Но о Луначарском: жена его, проходя в капоте через прихожую, говорит: — Анатоль, Анатоль... Вы к Анатолию? — спрашивает она у членов всевозможных депутаций...



Алексей Орешников, 62 года, сотрудник Исторического музея, Москва
14 февраля.
С сегодняшнего дня мы начинаем жить по новому стилю. Слух о разгроме Патриаршей ризницы подтвердился; в 2 ч. я был приглашен на заседание в Кремль, которое происходило под председательством Павла Петровича Малиновского; были: архимандрит Арсений, иеромонах Евстратии, его помощник, епископ Михаил Гродненский, Грабарь, Марковников архитектор, Трутовский и др.; обсуждались меры против дальнейшего хищения; украдено много: все панагии (!), золотые сосуды царя Федора Алексеевича, Екатерины II, один из сионов XV в., 9 патриарших митр, оклад золотой Евангелия Марфы Матвеевны с великолепными финифтяными образами, и многое, многое ... Мстиславово Евангелие цело, также митрополита Симона. Вообще наука, в смысле потери таких памятников, много потеряла, хорошо, что все главные предметы сфотографированы, а с обоих сионов имеются хорошие копии в Историческом музее. Вернулся домой в 6 ч. В 8 ч. Трутовский по телефону позвал в ризницу.



Никита Окунев, 49 лет, служащий пароходства "Самолёт", Москва:
14 февраля.
Начался новый стиль, и продолжаются старые безобразия. Группа рабочих в 100—150 человек, конечно, по-красногвардейски вооруженных, назвавшихся анархистами, захватили купеческий клуб, якобы для «культурно-просветительных целей», и кстати обобрали находившихся в клубе посетителей, но не дочиста, а только на 1/3 оказавшихся у каждого денег.
Про украденные богатства из патриаршей ризницы говорят уже, что их было не на миллион, а на десятки миллионов и что ограбление произошло так, как будто охрана Кремля глядела на происходившее как на что-нибудь правомерное.

§ **УСЛОВИЯ ЗАДАНИЯ**
1. Перепишите, пожалуйста, без изменений фрагмент текста о февральских событиях в Москве от «Никита Окунев, 49» до «на что-нибудь правомерное.».
2. Приведите полностью все строки записей, в которых встречается слово «Identify».

(Записанные данные)

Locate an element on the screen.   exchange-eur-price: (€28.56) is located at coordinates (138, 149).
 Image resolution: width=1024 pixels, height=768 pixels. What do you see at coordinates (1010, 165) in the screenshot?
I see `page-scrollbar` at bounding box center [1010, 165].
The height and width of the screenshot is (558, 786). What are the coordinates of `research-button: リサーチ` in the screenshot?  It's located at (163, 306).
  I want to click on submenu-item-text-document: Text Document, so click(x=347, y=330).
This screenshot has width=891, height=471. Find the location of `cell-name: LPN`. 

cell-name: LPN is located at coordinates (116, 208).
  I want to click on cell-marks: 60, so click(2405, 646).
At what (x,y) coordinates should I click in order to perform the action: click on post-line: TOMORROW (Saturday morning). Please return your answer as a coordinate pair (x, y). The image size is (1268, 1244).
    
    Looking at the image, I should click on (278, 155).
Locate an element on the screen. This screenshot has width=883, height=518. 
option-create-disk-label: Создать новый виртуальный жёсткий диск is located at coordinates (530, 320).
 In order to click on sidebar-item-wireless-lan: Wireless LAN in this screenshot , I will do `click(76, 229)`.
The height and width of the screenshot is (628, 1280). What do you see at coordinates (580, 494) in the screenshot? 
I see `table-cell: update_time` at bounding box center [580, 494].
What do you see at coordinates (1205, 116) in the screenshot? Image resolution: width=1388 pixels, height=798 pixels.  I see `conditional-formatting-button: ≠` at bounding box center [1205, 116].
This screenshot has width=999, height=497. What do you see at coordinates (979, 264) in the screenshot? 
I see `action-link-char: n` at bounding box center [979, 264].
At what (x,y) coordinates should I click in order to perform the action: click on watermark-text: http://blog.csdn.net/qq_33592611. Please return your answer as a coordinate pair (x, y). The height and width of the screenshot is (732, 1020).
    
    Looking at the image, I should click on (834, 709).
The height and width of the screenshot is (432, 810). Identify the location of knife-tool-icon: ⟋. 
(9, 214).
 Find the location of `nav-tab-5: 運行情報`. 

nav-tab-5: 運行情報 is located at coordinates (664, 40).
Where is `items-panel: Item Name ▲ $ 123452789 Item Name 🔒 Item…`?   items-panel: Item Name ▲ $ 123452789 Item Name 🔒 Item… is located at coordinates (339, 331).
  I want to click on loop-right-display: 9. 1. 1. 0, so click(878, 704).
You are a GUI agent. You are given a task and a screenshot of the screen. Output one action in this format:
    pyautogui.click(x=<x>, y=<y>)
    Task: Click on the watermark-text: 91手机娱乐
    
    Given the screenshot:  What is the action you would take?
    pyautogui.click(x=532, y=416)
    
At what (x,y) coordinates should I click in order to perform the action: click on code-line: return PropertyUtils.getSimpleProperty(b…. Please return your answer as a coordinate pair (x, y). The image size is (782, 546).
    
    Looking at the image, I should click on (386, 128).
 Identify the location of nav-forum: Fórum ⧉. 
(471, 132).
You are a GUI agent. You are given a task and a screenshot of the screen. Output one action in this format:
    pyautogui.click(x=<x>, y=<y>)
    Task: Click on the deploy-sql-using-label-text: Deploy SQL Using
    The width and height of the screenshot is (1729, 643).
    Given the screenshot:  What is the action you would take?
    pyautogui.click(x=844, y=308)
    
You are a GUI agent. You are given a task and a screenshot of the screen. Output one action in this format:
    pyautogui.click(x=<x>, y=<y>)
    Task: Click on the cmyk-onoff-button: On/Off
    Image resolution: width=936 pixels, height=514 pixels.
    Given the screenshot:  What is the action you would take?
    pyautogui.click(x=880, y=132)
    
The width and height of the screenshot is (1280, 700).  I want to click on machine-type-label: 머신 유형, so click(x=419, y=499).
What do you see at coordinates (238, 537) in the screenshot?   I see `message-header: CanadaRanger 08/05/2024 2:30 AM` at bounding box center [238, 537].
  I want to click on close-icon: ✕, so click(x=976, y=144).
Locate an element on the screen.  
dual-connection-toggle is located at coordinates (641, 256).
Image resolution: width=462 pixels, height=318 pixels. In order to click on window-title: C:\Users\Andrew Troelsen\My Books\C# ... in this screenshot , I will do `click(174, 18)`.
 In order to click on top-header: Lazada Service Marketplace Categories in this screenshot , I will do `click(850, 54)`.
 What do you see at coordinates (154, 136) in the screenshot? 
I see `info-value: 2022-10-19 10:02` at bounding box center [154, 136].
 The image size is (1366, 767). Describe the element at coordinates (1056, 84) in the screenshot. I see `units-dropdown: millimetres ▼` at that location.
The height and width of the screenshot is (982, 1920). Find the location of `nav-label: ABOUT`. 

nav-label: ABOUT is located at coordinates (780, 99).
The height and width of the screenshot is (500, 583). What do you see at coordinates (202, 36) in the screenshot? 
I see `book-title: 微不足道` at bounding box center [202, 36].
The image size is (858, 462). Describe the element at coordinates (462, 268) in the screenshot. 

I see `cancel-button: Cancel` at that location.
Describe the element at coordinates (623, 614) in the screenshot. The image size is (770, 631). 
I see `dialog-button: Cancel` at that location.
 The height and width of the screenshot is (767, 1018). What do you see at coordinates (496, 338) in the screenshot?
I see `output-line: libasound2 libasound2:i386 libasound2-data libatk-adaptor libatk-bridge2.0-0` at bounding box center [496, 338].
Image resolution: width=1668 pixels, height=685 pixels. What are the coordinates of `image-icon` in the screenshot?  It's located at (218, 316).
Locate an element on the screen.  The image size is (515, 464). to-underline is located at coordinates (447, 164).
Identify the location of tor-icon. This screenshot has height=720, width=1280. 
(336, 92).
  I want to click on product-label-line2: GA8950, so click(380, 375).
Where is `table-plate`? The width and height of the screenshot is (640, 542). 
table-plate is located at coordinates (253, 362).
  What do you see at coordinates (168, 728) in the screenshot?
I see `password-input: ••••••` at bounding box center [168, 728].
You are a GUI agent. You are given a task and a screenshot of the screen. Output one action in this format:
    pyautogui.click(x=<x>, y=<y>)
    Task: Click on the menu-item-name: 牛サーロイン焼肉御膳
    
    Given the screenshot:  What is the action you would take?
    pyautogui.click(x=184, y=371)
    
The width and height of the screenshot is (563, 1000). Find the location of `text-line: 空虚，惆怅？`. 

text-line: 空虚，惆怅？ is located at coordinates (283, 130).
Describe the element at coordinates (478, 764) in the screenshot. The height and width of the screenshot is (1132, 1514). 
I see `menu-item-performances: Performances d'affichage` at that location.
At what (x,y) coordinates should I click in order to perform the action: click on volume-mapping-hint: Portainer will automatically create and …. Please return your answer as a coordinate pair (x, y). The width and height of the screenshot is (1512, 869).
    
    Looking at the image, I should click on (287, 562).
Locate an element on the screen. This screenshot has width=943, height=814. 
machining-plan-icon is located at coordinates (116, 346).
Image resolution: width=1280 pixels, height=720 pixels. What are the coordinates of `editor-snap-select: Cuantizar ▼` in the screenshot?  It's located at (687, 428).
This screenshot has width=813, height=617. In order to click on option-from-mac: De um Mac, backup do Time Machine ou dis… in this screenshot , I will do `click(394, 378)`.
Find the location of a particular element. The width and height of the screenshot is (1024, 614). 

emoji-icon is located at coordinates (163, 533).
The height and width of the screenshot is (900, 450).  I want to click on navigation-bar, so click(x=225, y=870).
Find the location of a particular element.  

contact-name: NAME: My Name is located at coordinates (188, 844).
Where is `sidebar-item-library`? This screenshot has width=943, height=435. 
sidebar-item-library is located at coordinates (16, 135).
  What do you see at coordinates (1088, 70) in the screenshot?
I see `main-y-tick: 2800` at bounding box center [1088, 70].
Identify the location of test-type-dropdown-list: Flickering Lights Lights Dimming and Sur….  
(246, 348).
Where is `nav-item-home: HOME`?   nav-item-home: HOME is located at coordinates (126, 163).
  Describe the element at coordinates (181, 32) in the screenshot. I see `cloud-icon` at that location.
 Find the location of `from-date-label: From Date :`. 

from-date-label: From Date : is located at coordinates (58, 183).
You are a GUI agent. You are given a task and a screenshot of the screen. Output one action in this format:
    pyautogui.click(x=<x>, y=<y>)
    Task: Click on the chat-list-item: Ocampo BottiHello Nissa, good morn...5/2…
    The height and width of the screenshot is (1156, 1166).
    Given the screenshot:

§ **РЕЗУЛЬТАТЫ ВЫПОЛНЕНИЯ**
1.
Никита Окунев, 49 лет, служащий пароходства "Самолёт", Москва:
14 февраля.
Начался новый стиль, и продолжаются старые безобразия. Группа рабочих в 100—150 человек, конечно, по-красногвардейски вооруженных, назвавшихся анархистами, захватили купеческий клуб, якобы для «культурно-просветительных целей», и кстати обобрали находившихся в клубе посетителей, но не дочиста, а только на 1/3 оказавшихся у каждого денег.
Про украденные богатства из патриаршей ризницы говорят уже, что их было не на миллион, а на десятки миллионов и что ограбление произошло так, как будто охрана Кремля глядела на происходившее как на что-нибудь правомерное.

2.
The height and width of the screenshot is (432, 810). Identify the location of knife-tool-icon: ⟋. 
 Identify the location of nav-forum: Fórum ⧉. 
Identify the location of tor-icon. This screenshot has height=720, width=1280. 
Identify the location of test-type-dropdown-list: Flickering Lights Lights Dimming and Sur….  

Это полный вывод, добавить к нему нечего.